Publié le 07/07/2008 par Marceau Verhaeghe / Catégorie: Événement

Cinédécouvertes et l'Age d'Or : La Cinémathèque à l'assaut du talent 

Les compétitions du Prix de l'Age d'Or /Cinédécouvertes figurent parmi les rendez-vous incontournables des cinéphiles bruxellois. Initiées par Jacques Ledoux, le premier conservateur de la Cinémathèque Royale, elles sont une occasion unique de voir, à Bruxelles, des films inédits en Belgique, mais qui se sont pourtant déjà fait remarquer à l’étranger, notamment dans les grands festivals de cinéma. Une occasion aussi de découvrir des œuvres et des cinéastes pas comme les autres.
Poursuivant des objectifs bien distincts, les vénérables compétitions (30 ans pour Cinédécouvertes et un demi-siècle pour l’Age d’Or), autrefois séparées, sont organisées ensemble depuis 1996. La programmation s’en est ressentie, difficile de le nier. Mais en mélangeant les films et les publics des deux compétitions, on a également permis au spectateur d’élargir ses horizons et de faire des découvertes supplémentaires.
Traditionnellement organisé la première quinzaine de juillet, le festival de la Cinémathèque est, depuis 2005, accouplé au Festival de Bruxelles, à Flagey.

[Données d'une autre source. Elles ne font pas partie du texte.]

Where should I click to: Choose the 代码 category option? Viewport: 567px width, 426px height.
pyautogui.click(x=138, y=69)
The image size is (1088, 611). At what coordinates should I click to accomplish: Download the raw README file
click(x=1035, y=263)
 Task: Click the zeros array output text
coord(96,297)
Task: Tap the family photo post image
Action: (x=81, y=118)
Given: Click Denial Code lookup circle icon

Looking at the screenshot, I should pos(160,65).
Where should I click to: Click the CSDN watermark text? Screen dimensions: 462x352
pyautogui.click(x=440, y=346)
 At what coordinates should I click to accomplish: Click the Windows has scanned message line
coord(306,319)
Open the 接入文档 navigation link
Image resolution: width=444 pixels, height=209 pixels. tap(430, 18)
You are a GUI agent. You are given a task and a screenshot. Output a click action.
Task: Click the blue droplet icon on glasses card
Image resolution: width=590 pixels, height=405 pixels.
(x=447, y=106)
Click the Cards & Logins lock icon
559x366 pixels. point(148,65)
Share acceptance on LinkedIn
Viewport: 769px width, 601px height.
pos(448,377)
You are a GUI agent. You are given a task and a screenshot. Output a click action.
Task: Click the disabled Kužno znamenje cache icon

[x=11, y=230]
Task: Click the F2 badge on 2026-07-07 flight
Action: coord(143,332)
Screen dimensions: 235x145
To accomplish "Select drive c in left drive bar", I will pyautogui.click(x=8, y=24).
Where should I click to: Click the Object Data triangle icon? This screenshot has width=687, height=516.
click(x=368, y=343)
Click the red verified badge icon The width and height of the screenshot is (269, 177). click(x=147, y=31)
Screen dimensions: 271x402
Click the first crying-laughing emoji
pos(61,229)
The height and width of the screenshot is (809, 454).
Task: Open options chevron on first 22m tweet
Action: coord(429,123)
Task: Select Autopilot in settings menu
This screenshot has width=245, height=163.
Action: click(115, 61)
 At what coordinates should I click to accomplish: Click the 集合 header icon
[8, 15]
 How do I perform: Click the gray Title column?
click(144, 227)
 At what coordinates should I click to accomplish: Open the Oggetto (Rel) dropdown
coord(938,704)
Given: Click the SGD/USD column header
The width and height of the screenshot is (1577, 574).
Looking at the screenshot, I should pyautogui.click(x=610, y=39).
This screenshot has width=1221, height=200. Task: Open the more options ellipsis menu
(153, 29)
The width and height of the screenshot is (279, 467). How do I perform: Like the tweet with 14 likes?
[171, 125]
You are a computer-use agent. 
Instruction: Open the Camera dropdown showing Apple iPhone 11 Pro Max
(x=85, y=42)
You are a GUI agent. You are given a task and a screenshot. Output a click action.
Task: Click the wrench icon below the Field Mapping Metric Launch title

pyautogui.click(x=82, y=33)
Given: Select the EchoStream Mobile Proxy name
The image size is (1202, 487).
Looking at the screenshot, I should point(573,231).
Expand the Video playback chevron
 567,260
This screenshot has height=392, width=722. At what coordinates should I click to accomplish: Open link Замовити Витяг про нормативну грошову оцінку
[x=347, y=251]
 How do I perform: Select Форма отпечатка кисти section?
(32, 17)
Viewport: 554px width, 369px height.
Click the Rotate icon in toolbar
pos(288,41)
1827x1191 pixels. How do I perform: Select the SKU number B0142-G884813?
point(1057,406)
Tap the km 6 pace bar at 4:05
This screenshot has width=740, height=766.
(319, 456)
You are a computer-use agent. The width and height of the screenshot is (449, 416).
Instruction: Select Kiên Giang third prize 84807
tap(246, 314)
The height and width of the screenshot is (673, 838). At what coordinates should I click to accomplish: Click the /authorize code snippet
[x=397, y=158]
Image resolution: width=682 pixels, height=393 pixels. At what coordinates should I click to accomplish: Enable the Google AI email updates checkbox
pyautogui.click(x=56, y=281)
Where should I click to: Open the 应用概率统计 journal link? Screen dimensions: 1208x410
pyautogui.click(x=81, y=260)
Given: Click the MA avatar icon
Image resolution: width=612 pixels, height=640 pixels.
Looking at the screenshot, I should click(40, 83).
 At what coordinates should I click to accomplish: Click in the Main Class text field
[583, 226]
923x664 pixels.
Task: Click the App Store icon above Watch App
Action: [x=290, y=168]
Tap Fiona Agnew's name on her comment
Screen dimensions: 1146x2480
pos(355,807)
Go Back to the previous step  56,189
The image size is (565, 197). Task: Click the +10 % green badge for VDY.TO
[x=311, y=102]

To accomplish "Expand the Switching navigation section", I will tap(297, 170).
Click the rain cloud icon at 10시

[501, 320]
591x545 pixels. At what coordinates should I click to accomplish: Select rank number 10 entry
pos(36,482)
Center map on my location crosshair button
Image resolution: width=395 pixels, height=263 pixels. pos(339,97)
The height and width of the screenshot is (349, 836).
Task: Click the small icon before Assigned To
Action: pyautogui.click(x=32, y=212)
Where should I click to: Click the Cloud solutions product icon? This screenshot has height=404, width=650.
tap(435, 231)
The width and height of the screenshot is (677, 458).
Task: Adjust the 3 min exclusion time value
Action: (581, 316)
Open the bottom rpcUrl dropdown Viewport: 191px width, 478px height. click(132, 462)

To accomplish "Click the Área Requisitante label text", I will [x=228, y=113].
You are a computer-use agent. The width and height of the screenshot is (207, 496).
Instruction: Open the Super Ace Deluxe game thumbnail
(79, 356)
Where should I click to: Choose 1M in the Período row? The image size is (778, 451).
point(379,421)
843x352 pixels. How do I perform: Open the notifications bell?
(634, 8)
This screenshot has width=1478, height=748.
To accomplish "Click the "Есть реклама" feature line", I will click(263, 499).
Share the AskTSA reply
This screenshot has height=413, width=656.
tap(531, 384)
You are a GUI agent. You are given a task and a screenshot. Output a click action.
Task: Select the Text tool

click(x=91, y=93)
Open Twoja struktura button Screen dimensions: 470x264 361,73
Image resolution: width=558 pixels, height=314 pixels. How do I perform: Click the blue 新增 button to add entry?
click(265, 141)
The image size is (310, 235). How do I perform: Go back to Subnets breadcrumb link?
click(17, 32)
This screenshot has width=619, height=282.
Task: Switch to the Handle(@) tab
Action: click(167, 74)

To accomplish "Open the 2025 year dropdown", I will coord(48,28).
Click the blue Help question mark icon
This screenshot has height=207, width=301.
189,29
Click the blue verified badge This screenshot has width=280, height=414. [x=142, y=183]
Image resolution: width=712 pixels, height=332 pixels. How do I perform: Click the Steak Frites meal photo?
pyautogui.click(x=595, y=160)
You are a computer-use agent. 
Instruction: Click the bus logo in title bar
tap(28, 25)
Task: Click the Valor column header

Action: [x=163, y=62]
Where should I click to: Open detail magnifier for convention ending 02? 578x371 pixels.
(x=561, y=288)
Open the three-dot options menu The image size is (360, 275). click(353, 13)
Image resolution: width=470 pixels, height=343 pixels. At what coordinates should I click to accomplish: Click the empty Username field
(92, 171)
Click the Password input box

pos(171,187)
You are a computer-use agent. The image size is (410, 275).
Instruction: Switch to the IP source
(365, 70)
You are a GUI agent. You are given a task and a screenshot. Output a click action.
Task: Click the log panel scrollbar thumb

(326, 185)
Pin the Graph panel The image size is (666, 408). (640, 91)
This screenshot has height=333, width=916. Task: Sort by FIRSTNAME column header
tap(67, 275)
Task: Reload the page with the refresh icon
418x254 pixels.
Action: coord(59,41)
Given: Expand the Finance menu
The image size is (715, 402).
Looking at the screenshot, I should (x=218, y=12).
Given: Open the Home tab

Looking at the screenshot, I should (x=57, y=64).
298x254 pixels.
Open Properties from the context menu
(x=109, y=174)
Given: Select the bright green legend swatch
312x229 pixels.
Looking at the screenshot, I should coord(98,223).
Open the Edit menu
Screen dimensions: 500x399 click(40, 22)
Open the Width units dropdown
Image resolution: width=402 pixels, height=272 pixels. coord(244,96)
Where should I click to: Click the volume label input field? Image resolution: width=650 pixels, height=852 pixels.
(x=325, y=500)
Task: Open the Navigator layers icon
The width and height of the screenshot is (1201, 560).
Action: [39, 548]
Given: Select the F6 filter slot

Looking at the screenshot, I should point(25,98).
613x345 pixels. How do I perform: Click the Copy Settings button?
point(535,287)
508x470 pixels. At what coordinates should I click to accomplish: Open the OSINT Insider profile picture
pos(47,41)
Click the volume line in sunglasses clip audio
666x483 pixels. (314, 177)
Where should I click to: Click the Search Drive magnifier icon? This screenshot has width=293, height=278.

Plus exactement, la première semaine de projection se déroule à Flagey, dans le studio 5, la seconde semaine dans la salle du Musée du cinéma (bis). Tonie De Waele et Laurent de Martelaer, ses deux programmateurs, nous présentent ce classique.

L'Age d'Or et Cinédécouvertes

 Cinergie : Comment procédez-vous pour sélectionner vos films qui, pour la plupart, proviennent des grands festivals mondiaux ?
Laurent de Martelaer : À la Cinémathèque, quatre ou cinq personnes assistent à différents festivals, dont les plus importants pour nous sont Rotterdam (le premier festival de l’année), Berlin (qui vient juste après), et Cannes, bien sûr, qui nous intéresse non seulement pour la compétition officielle mais pour toutes ses sections, d’une grande richesse. La Cinémathèque est présente surtout pour nouer des contacts, voir des films restaurés ou des nouvelles copies de grands classiques, assister à des rétrospectives (très important à Berlin), etc… Mais, parmi ces occupations, nous essayons de voir un maximum de films récents, dans l’optique de cette programmation. Par ailleurs, la Cinémathèque a de bons contacts avec des journalistes, des distributeurs, des personnes qui assistent aussi à de nombreux festivals, dont le métier est de voir des films. Ils nous parlent de ce qu’ils ont vu, notamment à Locarno et à Toronto, et nous donnent des titres de films qu’on essaye alors de voir, soit plus tard en festival, soit sur DVD. Et nous recevons spontanément de nombreux films. S’ils sont bons et correspondent aux critères de l’Age d’Or et/ou de Cinédécouvertes, on peut très bien les sélectionner. Toutefois, on donne la priorité à ce qui a déjà été présenté en festival.

 C. : Quels sont ces critères particuliers, justement ?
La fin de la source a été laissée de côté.